What ancient underwater food webs can tell us about the future of climate change

What a tangled web we weave. When it comes to the impact of the climate crisis on marine food webs, it seems we don’t know the half of it. That’s according to a new study from the University of Nevada, Las Vegas (UNLV), which compared ancient and modern ocean ecosystems in an attempt to understand how to make them healthier and more resilient.

Some scientists argue that food webs in the oceans have changed very little in the past 540 million years. However, a team of UNLV researchers has revealed that some ancient food webs were actually very different from today’s.

The study, published in the latest edition of the journal Frontiers in Ecology and Evolution, used fossils to reconstruct four different marine food webs from the days when dinosaurs roamed the earth more than 65 million years ago. The food webs were also compared to a food web reconstructed from a modern Jamaican reef. The outcome? The four ancient food webs varied greatly from one another, and the youngest was not the most similar to the coral reefs of Jamaica today.

The researchers say the findings indicate major changes in the structure of marine ecosystems since they first evolved, and that when considering conservation and restoration plans, human-caused deterioration of these structures over time can affect the ability to repair imbalances and prevent the extinction of the species that live within them.

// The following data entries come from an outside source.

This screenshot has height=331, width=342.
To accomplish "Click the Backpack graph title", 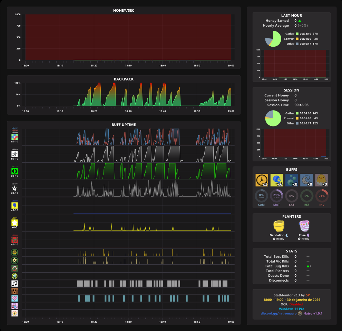I will click(x=124, y=79).
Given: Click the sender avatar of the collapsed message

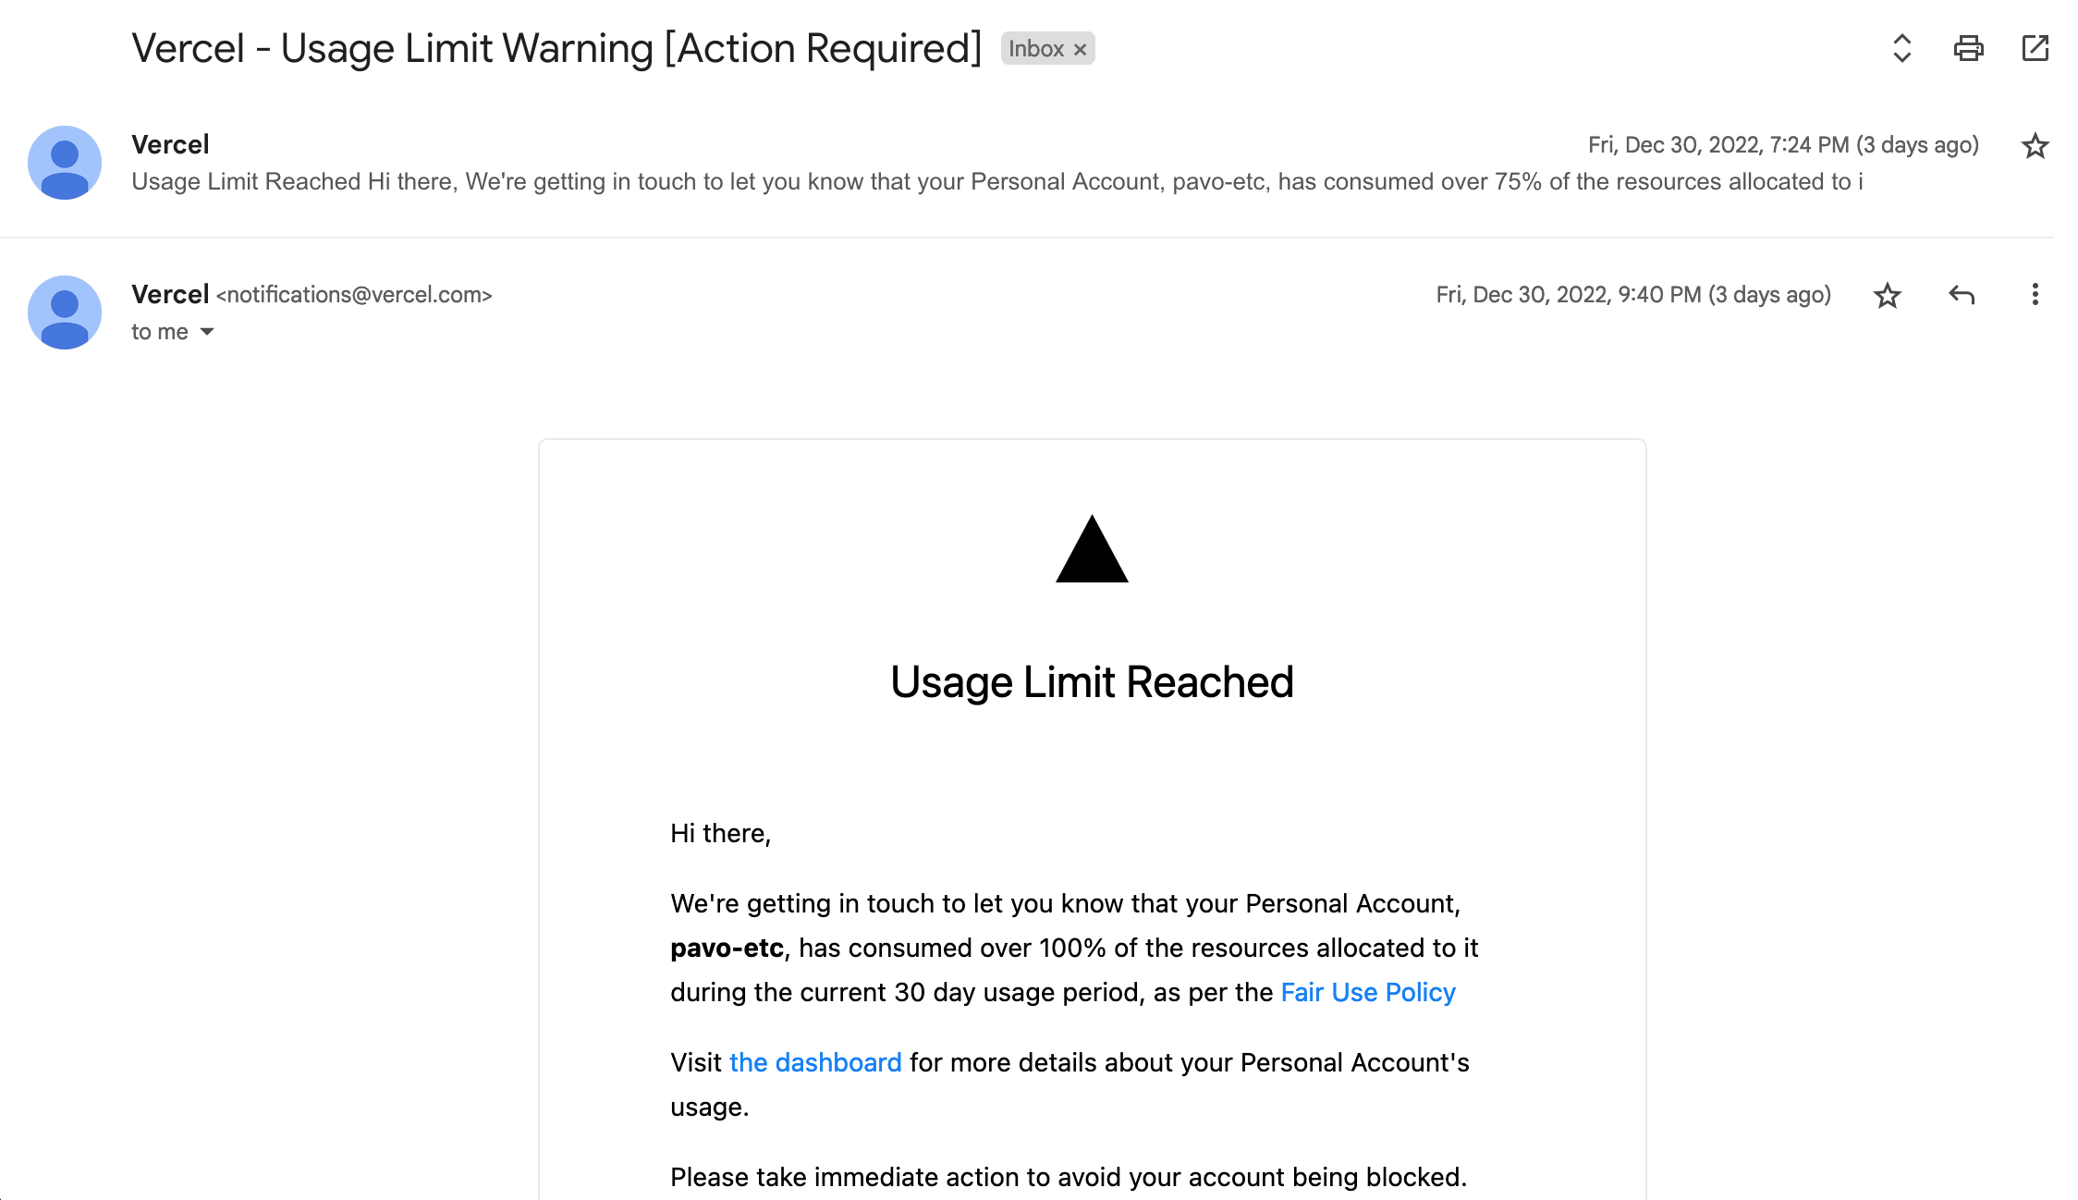Looking at the screenshot, I should (65, 163).
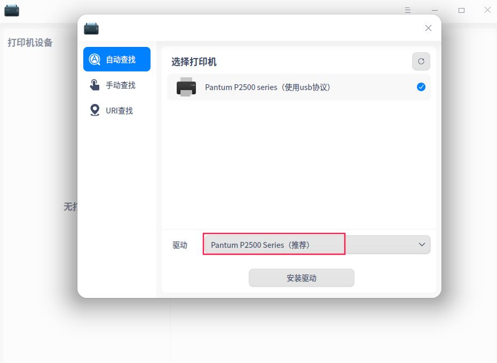
Task: Click the Pantum P2500 printer device icon
Action: (x=186, y=87)
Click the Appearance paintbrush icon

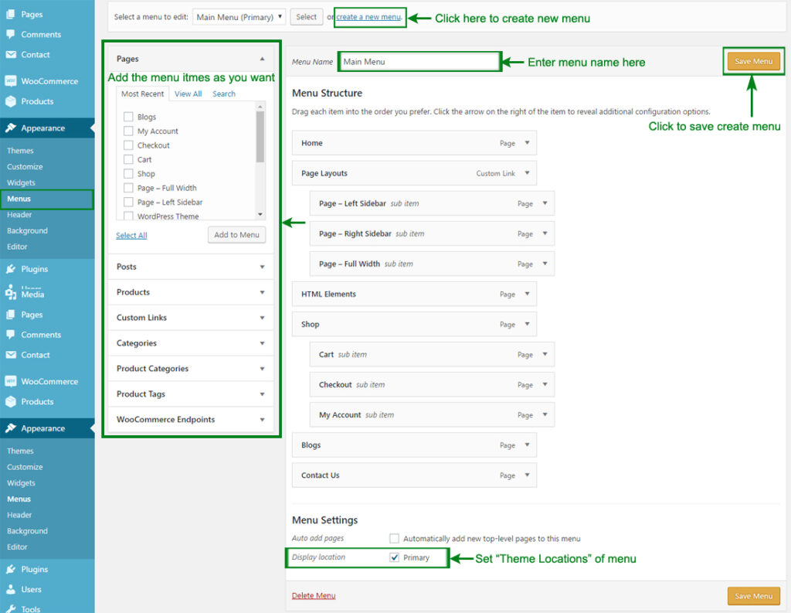(x=11, y=128)
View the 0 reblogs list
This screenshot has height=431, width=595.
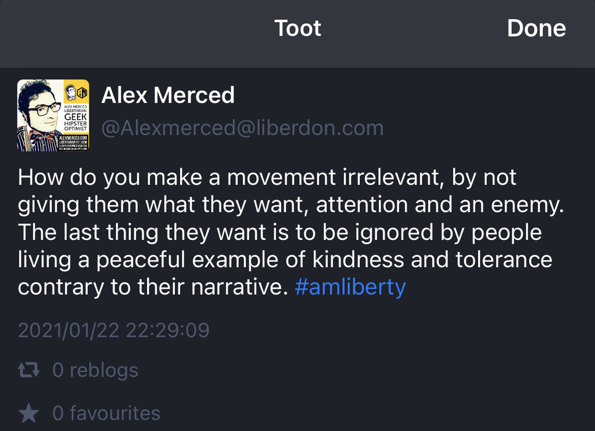95,370
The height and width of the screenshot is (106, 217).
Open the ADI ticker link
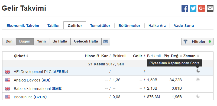point(46,80)
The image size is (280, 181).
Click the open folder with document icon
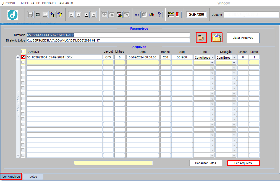point(217,38)
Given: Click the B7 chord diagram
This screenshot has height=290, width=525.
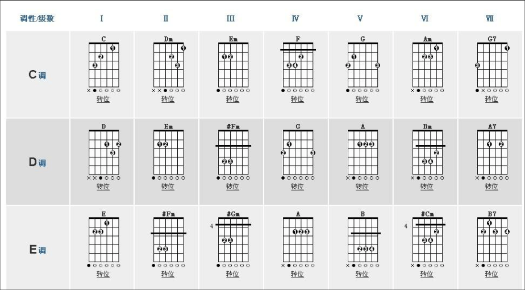Looking at the screenshot, I should (492, 239).
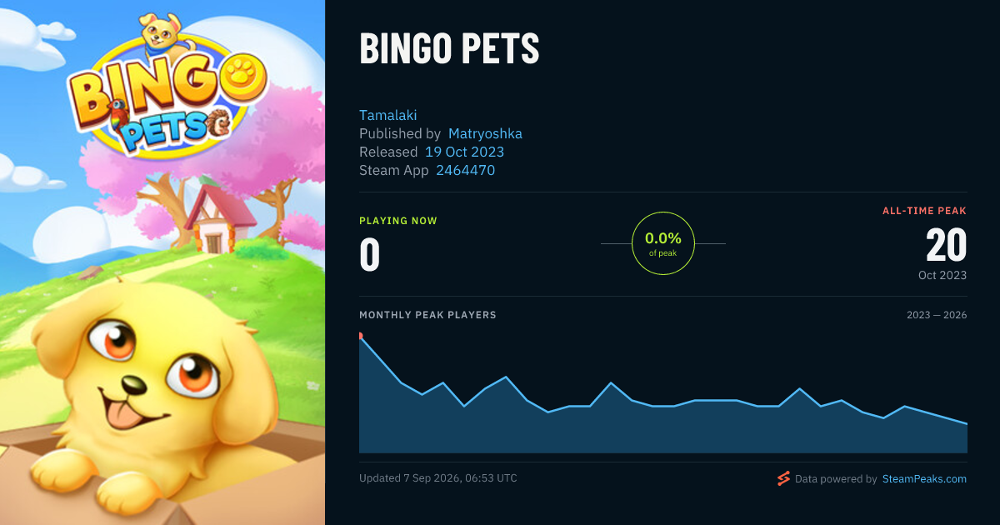Image resolution: width=1000 pixels, height=525 pixels.
Task: Click the 2023 — 2026 range label
Action: [x=937, y=315]
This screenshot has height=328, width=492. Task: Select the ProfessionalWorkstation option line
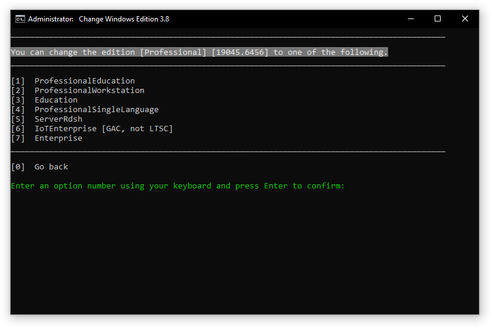click(x=89, y=91)
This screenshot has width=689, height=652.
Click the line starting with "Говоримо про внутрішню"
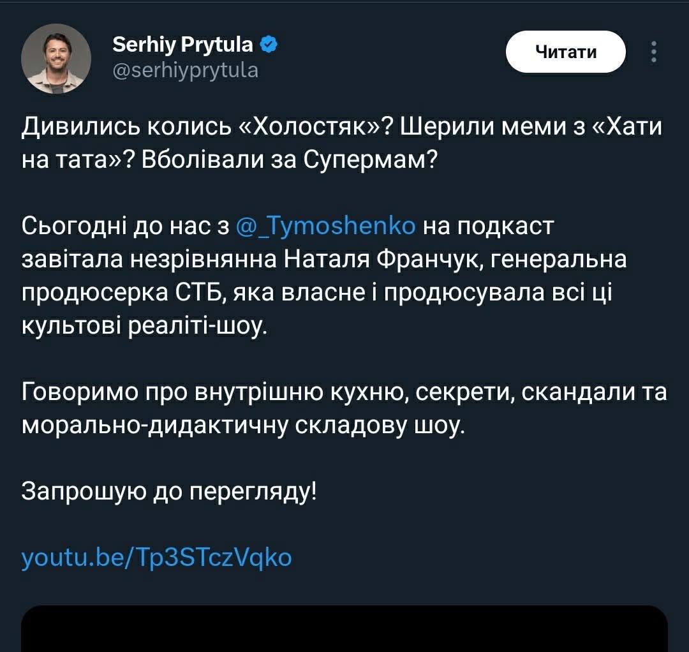coord(345,393)
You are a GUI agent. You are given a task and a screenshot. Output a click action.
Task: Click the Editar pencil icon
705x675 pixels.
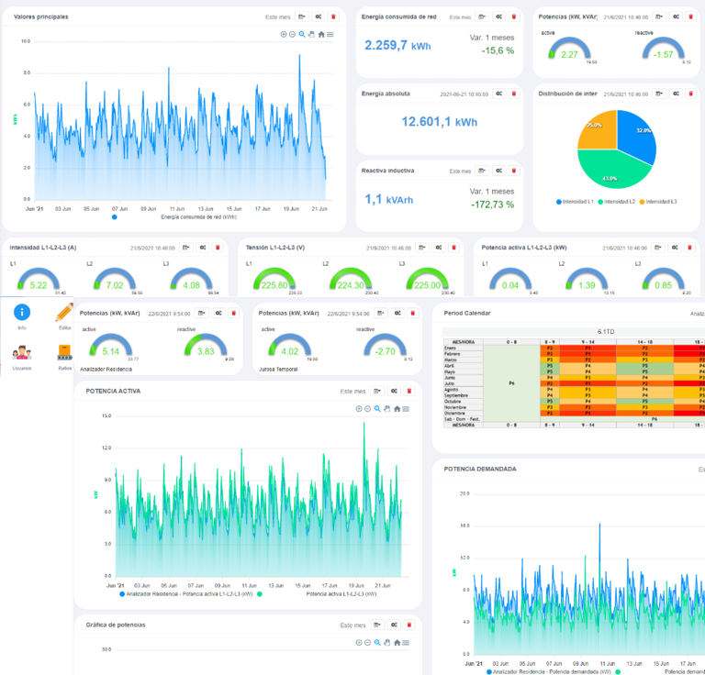(64, 313)
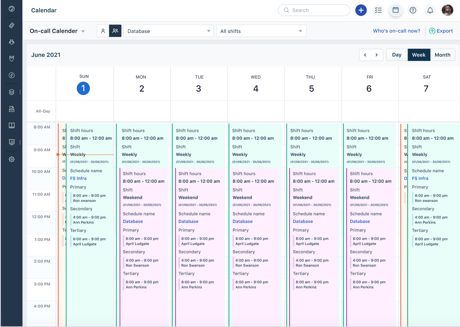Click the notifications bell icon

click(430, 10)
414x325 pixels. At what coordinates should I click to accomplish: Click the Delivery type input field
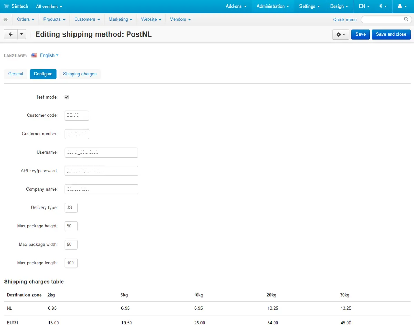[71, 208]
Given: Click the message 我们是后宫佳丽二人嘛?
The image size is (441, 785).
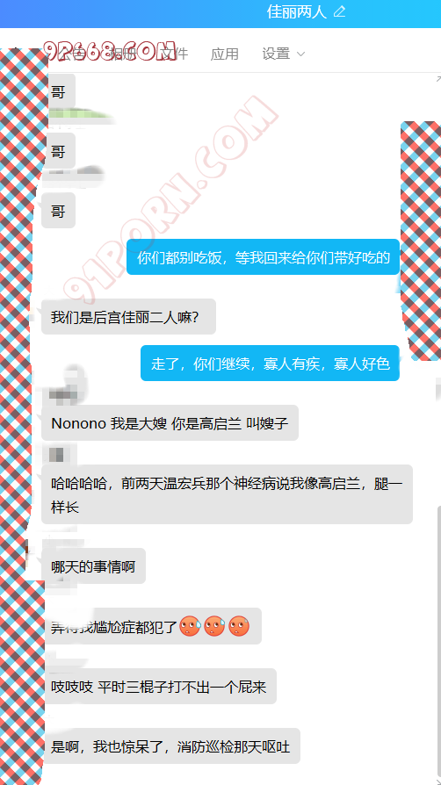Looking at the screenshot, I should coord(128,316).
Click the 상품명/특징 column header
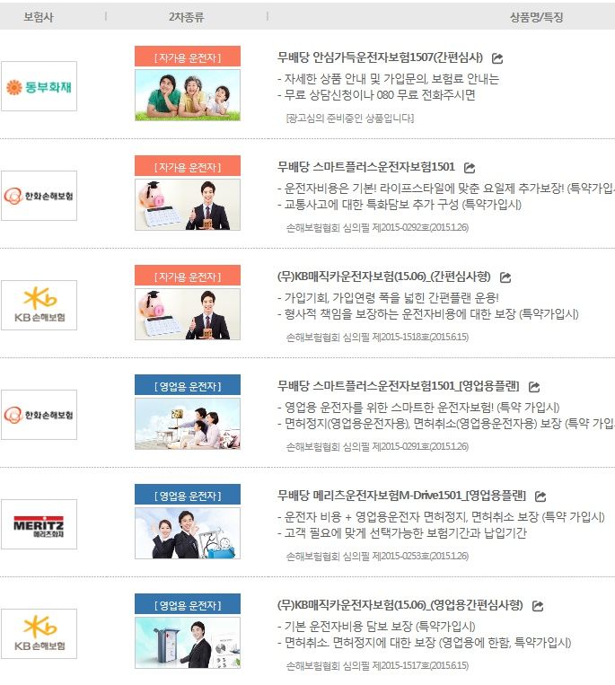This screenshot has width=615, height=685. pyautogui.click(x=536, y=17)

“Learning how food webs work is very important for conservation because it helps scientists predict how ecosystems will respond to climate change,” said study co-author Carrie Tyler, a marine conservation paleobiologist and assistant professor in the department of geosciences UNLV.

“There is an interconnectedness and dependency between each member, meaning that when a stressor affects one species, it will eventually affect the rest of the network,” she said. “If a species is removed from the structure, the function in the food web may no longer be fulfilled because of the missing piece.”

Tyler said this can make it difficult to reintroduce species down the road because their functions may no longer fit into the structure. “Using paleontology in this way can help us understand what we should save and how to save it, giving us another way to look at conservation efforts.”

Added Roxanne Banker, a UNLV postdoctoral researcher working with Tyler, “By studying these structures over time, we can find ways to foster more resilient communities now and in the future.”

conclusions

• Climate change and altered ocean ecosystems due to human activity are of increasing concern. “No pristine ecosystems—those unspoiled by human activity—are left on the planet,” Tyler said.
• Community stability in oceanic ecosystem structures is determined by the species within it, what role they play in energy movement, how these functions interact with each other, and how strongly animals at the top of the food chain affect the rest of the food web. . Researchers are looking at how these systems respond to crises and whether or not species and functions can survive these stressors.
• New UNLV research can help researchers identify the long-term effects of biological invasion — such as the introduction of new species and/or predators, as well as other environmental disturbances — to determine how we can better help ocean ecosystems recover from damage . .
• By looking at things on a longer time scale, we can develop a more specific understanding of how human activity has affected ecosystems, which can help us approach restoration and conservation efforts more effectively.